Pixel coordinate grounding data
--- --- ---

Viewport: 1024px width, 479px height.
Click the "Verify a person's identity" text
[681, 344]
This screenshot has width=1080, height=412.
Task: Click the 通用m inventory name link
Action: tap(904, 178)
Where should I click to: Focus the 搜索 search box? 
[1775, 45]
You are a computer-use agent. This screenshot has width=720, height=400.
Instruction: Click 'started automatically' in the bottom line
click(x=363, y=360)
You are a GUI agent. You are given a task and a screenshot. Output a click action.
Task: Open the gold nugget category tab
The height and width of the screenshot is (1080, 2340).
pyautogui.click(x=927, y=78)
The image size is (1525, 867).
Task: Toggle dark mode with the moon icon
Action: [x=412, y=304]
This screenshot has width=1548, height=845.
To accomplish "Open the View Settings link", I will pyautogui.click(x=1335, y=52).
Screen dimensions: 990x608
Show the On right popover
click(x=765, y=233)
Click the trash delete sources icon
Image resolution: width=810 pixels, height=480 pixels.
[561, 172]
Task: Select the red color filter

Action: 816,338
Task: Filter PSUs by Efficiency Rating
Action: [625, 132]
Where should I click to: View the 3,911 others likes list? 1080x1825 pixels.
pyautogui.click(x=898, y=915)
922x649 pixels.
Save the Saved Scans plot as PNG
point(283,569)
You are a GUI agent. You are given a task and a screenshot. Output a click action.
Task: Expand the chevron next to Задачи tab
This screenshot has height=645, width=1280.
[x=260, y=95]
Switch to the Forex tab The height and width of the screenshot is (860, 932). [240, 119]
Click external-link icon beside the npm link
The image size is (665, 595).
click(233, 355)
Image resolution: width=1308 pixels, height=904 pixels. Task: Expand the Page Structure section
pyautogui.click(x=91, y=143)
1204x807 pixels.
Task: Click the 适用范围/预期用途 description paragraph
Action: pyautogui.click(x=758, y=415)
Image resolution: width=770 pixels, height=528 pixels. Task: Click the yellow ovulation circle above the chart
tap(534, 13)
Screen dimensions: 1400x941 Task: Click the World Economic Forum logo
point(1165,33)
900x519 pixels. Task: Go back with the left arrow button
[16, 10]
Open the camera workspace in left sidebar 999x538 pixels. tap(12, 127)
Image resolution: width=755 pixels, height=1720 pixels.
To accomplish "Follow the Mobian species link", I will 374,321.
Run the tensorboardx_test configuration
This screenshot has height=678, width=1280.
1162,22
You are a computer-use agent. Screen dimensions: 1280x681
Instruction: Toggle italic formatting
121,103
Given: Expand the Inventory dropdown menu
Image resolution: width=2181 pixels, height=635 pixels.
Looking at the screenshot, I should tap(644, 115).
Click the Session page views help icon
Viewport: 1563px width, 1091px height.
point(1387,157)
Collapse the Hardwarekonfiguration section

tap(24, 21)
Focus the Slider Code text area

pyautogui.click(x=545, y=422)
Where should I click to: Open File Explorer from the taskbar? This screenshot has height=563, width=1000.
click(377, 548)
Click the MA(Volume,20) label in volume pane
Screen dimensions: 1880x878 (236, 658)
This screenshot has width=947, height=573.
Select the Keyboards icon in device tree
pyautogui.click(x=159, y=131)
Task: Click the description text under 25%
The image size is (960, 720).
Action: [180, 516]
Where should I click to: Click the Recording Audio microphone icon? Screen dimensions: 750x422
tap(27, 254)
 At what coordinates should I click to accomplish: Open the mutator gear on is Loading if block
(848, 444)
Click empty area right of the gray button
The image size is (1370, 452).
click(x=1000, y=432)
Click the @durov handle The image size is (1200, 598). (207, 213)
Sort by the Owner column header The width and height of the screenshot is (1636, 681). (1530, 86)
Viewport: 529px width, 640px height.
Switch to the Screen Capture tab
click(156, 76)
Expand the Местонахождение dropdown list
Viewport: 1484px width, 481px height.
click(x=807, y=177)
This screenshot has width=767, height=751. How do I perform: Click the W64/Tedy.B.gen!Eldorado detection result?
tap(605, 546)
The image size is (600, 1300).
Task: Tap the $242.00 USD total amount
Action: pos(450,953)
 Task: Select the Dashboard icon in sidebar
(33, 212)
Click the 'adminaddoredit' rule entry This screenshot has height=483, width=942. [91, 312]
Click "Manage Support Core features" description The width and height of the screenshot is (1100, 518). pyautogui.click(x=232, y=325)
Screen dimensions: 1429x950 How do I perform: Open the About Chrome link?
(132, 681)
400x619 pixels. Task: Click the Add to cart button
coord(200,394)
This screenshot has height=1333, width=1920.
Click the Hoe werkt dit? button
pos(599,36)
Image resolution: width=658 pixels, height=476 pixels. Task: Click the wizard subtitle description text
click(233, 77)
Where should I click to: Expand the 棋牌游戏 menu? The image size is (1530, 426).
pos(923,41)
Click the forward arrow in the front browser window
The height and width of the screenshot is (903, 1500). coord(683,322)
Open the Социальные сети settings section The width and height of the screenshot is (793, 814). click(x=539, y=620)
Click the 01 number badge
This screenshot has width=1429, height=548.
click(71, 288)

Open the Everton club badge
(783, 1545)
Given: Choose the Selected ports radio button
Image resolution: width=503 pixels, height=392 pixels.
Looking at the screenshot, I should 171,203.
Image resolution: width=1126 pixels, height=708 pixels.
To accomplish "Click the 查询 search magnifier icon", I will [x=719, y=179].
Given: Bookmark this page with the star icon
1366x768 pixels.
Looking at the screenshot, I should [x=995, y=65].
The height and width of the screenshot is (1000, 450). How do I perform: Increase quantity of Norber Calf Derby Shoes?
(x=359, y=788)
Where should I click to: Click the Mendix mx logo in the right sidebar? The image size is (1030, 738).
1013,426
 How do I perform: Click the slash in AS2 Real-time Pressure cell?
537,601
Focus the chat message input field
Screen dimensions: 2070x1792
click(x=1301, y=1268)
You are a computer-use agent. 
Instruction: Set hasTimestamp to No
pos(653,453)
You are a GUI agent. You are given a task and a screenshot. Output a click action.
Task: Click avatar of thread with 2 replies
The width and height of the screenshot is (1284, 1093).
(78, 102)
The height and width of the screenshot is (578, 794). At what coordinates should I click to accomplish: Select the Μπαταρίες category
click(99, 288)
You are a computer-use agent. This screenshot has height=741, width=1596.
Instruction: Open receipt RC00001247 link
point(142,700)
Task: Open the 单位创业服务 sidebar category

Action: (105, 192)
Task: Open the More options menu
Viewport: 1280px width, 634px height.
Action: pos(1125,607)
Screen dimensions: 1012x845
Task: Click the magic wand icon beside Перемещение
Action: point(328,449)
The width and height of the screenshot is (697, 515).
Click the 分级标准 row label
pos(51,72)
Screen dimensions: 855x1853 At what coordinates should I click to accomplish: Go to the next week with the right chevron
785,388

--- --- ---

== Activity ==
The records above need copying. Do it exactly.

== Response area ==
Viewport: 1024px width, 479px height.
Click the "Verify a person's identity" text
[681, 344]
This screenshot has width=1080, height=412.
Task: Click the 通用m inventory name link
Action: tap(904, 178)
Where should I click to: Focus the 搜索 search box? 
[1775, 45]
You are a computer-use agent. This screenshot has width=720, height=400.
Instruction: Click 'started automatically' in the bottom line
click(x=363, y=360)
You are a GUI agent. You are given a task and a screenshot. Output a click action.
Task: Open the gold nugget category tab
The height and width of the screenshot is (1080, 2340).
pyautogui.click(x=927, y=78)
The image size is (1525, 867).
Task: Toggle dark mode with the moon icon
Action: [x=412, y=304]
This screenshot has width=1548, height=845.
To accomplish "Open the View Settings link", I will pyautogui.click(x=1335, y=52).
Screen dimensions: 990x608
Show the On right popover
click(x=765, y=233)
Click the trash delete sources icon
Image resolution: width=810 pixels, height=480 pixels.
[561, 172]
Task: Select the red color filter

Action: 816,338
Task: Filter PSUs by Efficiency Rating
Action: [625, 132]
Where should I click to: View the 3,911 others likes list? 1080x1825 pixels.
pyautogui.click(x=898, y=915)
922x649 pixels.
Save the Saved Scans plot as PNG
point(283,569)
You are a GUI agent. You are given a task and a screenshot. Output a click action.
Task: Expand the chevron next to Задачи tab
This screenshot has height=645, width=1280.
[x=260, y=95]
Switch to the Forex tab The height and width of the screenshot is (860, 932). [240, 119]
Click external-link icon beside the npm link
The image size is (665, 595).
click(233, 355)
Image resolution: width=1308 pixels, height=904 pixels. Task: Expand the Page Structure section
pyautogui.click(x=91, y=143)
1204x807 pixels.
Task: Click the 适用范围/预期用途 description paragraph
Action: pyautogui.click(x=758, y=415)
Image resolution: width=770 pixels, height=528 pixels. Task: Click the yellow ovulation circle above the chart
tap(534, 13)
Screen dimensions: 1400x941 Task: Click the World Economic Forum logo
point(1165,33)
900x519 pixels. Task: Go back with the left arrow button
[16, 10]
Open the camera workspace in left sidebar 999x538 pixels. tap(12, 127)
Image resolution: width=755 pixels, height=1720 pixels.
To accomplish "Follow the Mobian species link", I will 374,321.
Run the tensorboardx_test configuration
This screenshot has height=678, width=1280.
1162,22
You are a computer-use agent. Screen dimensions: 1280x681
Instruction: Toggle italic formatting
121,103
Given: Expand the Inventory dropdown menu
Image resolution: width=2181 pixels, height=635 pixels.
Looking at the screenshot, I should tap(644, 115).
Click the Session page views help icon
Viewport: 1563px width, 1091px height.
point(1387,157)
Collapse the Hardwarekonfiguration section

tap(24, 21)
Focus the Slider Code text area

pyautogui.click(x=545, y=422)
Where should I click to: Open File Explorer from the taskbar? This screenshot has height=563, width=1000.
click(377, 548)
Click the MA(Volume,20) label in volume pane
Screen dimensions: 1880x878 (236, 658)
This screenshot has width=947, height=573.
Select the Keyboards icon in device tree
pyautogui.click(x=159, y=131)
Task: Click the description text under 25%
The image size is (960, 720).
Action: [180, 516]
Where should I click to: Click the Recording Audio microphone icon? Screen dimensions: 750x422
tap(27, 254)
 At what coordinates should I click to accomplish: Open the mutator gear on is Loading if block
(848, 444)
Click empty area right of the gray button
The image size is (1370, 452).
click(x=1000, y=432)
Click the @durov handle The image size is (1200, 598). (207, 213)
Sort by the Owner column header The width and height of the screenshot is (1636, 681). (1530, 86)
Viewport: 529px width, 640px height.
Switch to the Screen Capture tab
click(156, 76)
Expand the Местонахождение dropdown list
Viewport: 1484px width, 481px height.
click(x=807, y=177)
This screenshot has width=767, height=751. How do I perform: Click the W64/Tedy.B.gen!Eldorado detection result?
tap(605, 546)
The image size is (600, 1300).
Task: Tap the $242.00 USD total amount
Action: pos(450,953)
 Task: Select the Dashboard icon in sidebar
(33, 212)
Click the 'adminaddoredit' rule entry This screenshot has height=483, width=942. [91, 312]
Click "Manage Support Core features" description The width and height of the screenshot is (1100, 518). pyautogui.click(x=232, y=325)
Screen dimensions: 1429x950 How do I perform: Open the About Chrome link?
(132, 681)
400x619 pixels. Task: Click the Add to cart button
coord(200,394)
This screenshot has height=1333, width=1920.
Click the Hoe werkt dit? button
pos(599,36)
Image resolution: width=658 pixels, height=476 pixels. Task: Click the wizard subtitle description text
click(233, 77)
Where should I click to: Expand the 棋牌游戏 menu? The image size is (1530, 426).
pos(923,41)
Click the forward arrow in the front browser window
The height and width of the screenshot is (903, 1500). coord(683,322)
Open the Социальные сети settings section The width and height of the screenshot is (793, 814). click(x=539, y=620)
Click the 01 number badge
This screenshot has width=1429, height=548.
click(71, 288)

Open the Everton club badge
(783, 1545)
Given: Choose the Selected ports radio button
Image resolution: width=503 pixels, height=392 pixels.
Looking at the screenshot, I should 171,203.
Image resolution: width=1126 pixels, height=708 pixels.
To accomplish "Click the 查询 search magnifier icon", I will [x=719, y=179].
Given: Bookmark this page with the star icon
1366x768 pixels.
Looking at the screenshot, I should [x=995, y=65].
The height and width of the screenshot is (1000, 450). How do I perform: Increase quantity of Norber Calf Derby Shoes?
(x=359, y=788)
Where should I click to: Click the Mendix mx logo in the right sidebar? The image size is (1030, 738).
1013,426
 How do I perform: Click the slash in AS2 Real-time Pressure cell?
537,601
Focus the chat message input field
Screen dimensions: 2070x1792
click(x=1301, y=1268)
You are a computer-use agent. 
Instruction: Set hasTimestamp to No
pos(653,453)
You are a GUI agent. You are given a task and a screenshot. Output a click action.
Task: Click avatar of thread with 2 replies
The width and height of the screenshot is (1284, 1093).
(78, 102)
The height and width of the screenshot is (578, 794). At what coordinates should I click to accomplish: Select the Μπαταρίες category
click(99, 288)
You are a computer-use agent. This screenshot has height=741, width=1596.
Instruction: Open receipt RC00001247 link
point(142,700)
Task: Open the 单位创业服务 sidebar category

Action: (105, 192)
Task: Open the More options menu
Viewport: 1280px width, 634px height.
Action: pos(1125,607)
Screen dimensions: 1012x845
Task: Click the magic wand icon beside Перемещение
Action: point(328,449)
The width and height of the screenshot is (697, 515).
Click the 分级标准 row label
pos(51,72)
Screen dimensions: 855x1853 At what coordinates should I click to accomplish: Go to the next week with the right chevron
785,388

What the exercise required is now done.